囲碁は,主なボードゲームの中でコンピュータの挑戦を拒み続けてきた唯一のゲームである.囲碁の難しさは良い評価関数を作ることが困難であるということに起因していた.
しかし2006年にコンピュータ囲碁の世界にまったく新しいアルゴリズムがもたらされた.評価関数が不要という画期的な探索アルゴリズム,通称,モンテカルロ木探索と呼ばれるものである.登場から2年あまりで9路盤ではプロ棋士を破るほどの強さを獲得した.そのアルゴリズムの性質や理論的背景について述べ,今後の展望を探る.

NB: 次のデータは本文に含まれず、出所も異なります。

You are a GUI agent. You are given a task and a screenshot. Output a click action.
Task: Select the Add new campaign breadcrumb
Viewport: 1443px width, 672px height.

モンテカルロ法とは何か、ご存知ない方はWikipediaをどうぞ。

これを円周率(の近似値)計算に応用したのが「ビュフォンの針」という手法。

本題に戻って記事本文モンテカルロ木探索アルゴリズムを要約すると、こんな感じ。(私の解釈であることに注意)

  1. 囲碁は、評価関数の作成が非常に難しいゲームである。
  2. しかし、終局した時点の勝敗ならば容易に判定できる。
  3. そこで、ある局面が有利か不利かを判定するのに評価関数を用いるのではなく、その局面から適当にランダムに打つモンテカルロ法)仮想プレイヤー同士で終局まで対戦させ(プレイアウト)、勝敗を判定し探索木を構築する。
  4. プレイアウトを繰り返しながら探索木を成長させる。 その際に有望だった手筋により多くのプレイアウト(≒思考時間)を割り当てる。
  5. さらに一定の閾値を超えたら、その手を展開(≒定石化)し、プレイアウトを開始する節点を一段深くする。

特に最後の2点がキモで、これはミニマックス戦略におけるαβ枝刈りという手法に近いものがある。
このアルゴリズムGNU Goや市販囲碁ソフトに組み込まれると面白い(かも)。